Questions that the patients especially appreciated concerned individual symptoms as well as psychosocial and practical concerns. The patients highlighted the same questions as the staff; that is, the questions concerning the addressing of practical problems, spiritual wellbeing, and the need for information. Thus, IPOS seems to include appropriate questions for patients in need of holistic PC. One reason for highlighting these questions could be that non-physical aspects are easily overlooked and physical symptoms are prioritized [18], and so these areas emerge as important for both patients and staff.
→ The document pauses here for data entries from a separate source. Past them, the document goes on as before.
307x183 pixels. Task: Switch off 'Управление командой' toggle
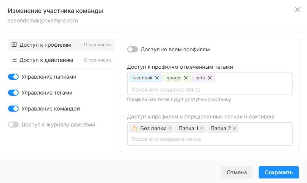[13, 109]
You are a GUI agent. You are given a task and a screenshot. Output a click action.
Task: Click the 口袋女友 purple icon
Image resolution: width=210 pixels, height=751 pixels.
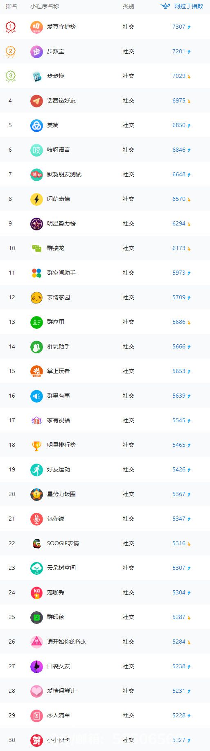pyautogui.click(x=36, y=667)
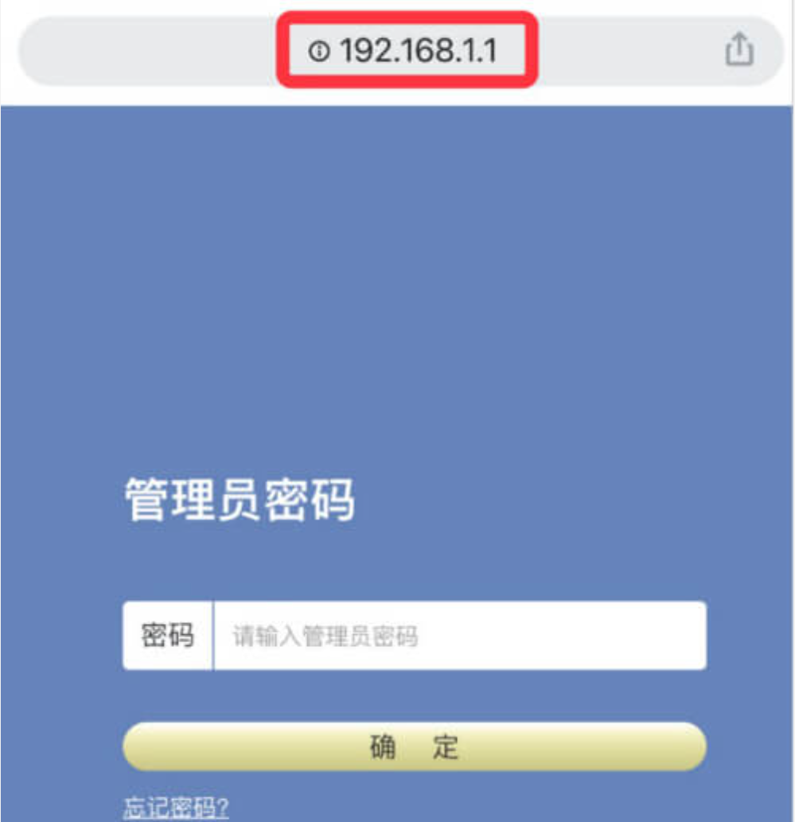Select the 192.168.1.1 URL text
Image resolution: width=795 pixels, height=822 pixels.
[x=418, y=51]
It is crucial for a holistic PC to use measurement tools that include dimensions other than physical symptoms, to ensure that other concerns that might not naturally be addressed are acknowledged [19]. PROMs such as IPOS are important tools for systematic assessment of distressing problems, symptoms and needs among patients. It is however necessary to understand that there may be issues beyond those contained in any one instrument, and so there is a need for expertise in introducing the instrument, in discussing areas in detail, and in being sensitive to issues outside the instrument. The Swedish IPOS is now available for use in a variety of clinical settings. The next step, to further contribute to increased knowledge about holistic outcomes within PC, is to psychometrically validate Swedish IPOS, patient and staff versions.

Methodological discussion

To our knowledge, this is the first study showing that simultaneous interviews with patients and staff to pre-test patient and staff versions of a PROM can provide supplementary information for cultural adaptation. It was an advantage to conduct cognitive interviews in parallel with patients and staff, as this gave broader perspectives as a basis for improving and elucidating the Swedish-language IPOS. We consistently refrained from making changes in the IPOS patient and staff versions without support from the patient and staff interviews respectively.
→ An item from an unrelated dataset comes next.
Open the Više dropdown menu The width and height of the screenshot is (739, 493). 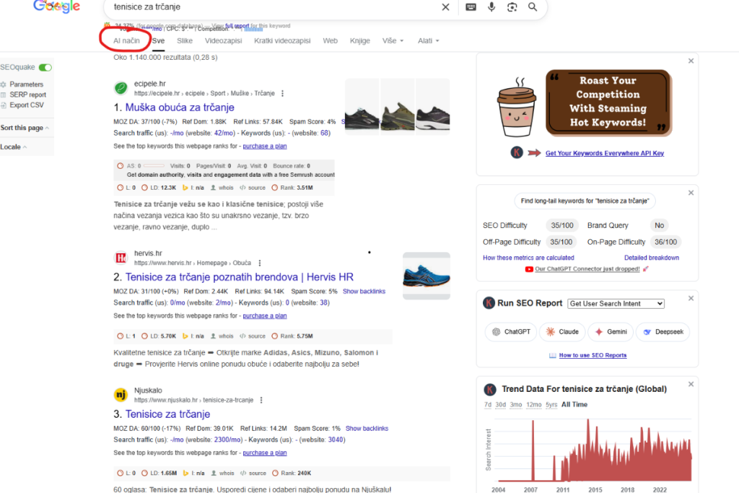click(393, 41)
Another advantage was conducting the cognitive interviews successively, with tentative analysis of the interviews in between. This process allowed us to replace problematic terms and sentences and test them before the final revision. Cognitive interviews in rounds of between 5 and 15 interviews each is described as a useful approach, but it is not clear how many rounds are needed [8]. We conducted three rounds with roughly 10 participants in each, and found these especially helpful in choosing an appropriate Swedish term for at peace.
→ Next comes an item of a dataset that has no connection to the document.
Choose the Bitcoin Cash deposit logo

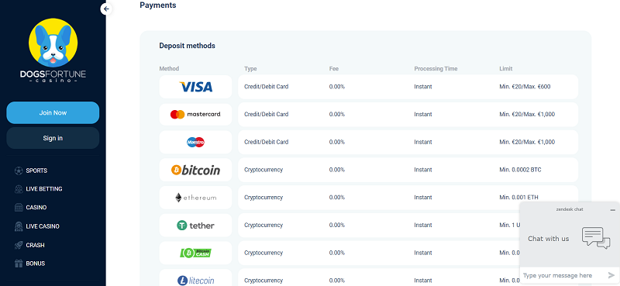coord(196,253)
The sample size could be considered a limitation of this study. We initially interviewed three patients, three relatives, and three staff in order to investigate the most crucial concepts, and in the second stage we interviewed a total of 13 patients and 15 staff. The recommended sample size in this type of interview method varies from 5 to 15 participants [7, 10] up to 30–40 [11]. Some researchers imply that the number should be based on information redundancy, which in most cases results in 8–15 participants [7]. In total, 37 persons of the target population were interviewed at one stage or another during the process of translation. Only two of the patients, and none of the staff, had a native language other than Swedish. The recommendation is to perform interviews with native speakers fluent in the target language [10], but also to include people who are similar to the intended respondents [7]. We recommend caution when transferring these results to groups other than native Swedish speakers.


In this study, we translated and culturally adapted IPOS Patient and IPOS Staff for a population of Swedish patients, and demonstrated the face and content validity and acceptability of the scale through cognitive interviewing with patients with supportive and PC needs as well as staff working with supportive care, general PC, and specialised PC. Recommended validation processes were used to create a version conceptually equivalent to the source. IPOS Patient and IPOS Staff are now available to use clinically in various care settings in Sweden, early in the palliative care phase as a PROM as well as late in end-of-life care as a proxy. The scene is set for an expansion of our knowledge about holistic outcomes, both clinically and scientifically, within palliative care in Sweden.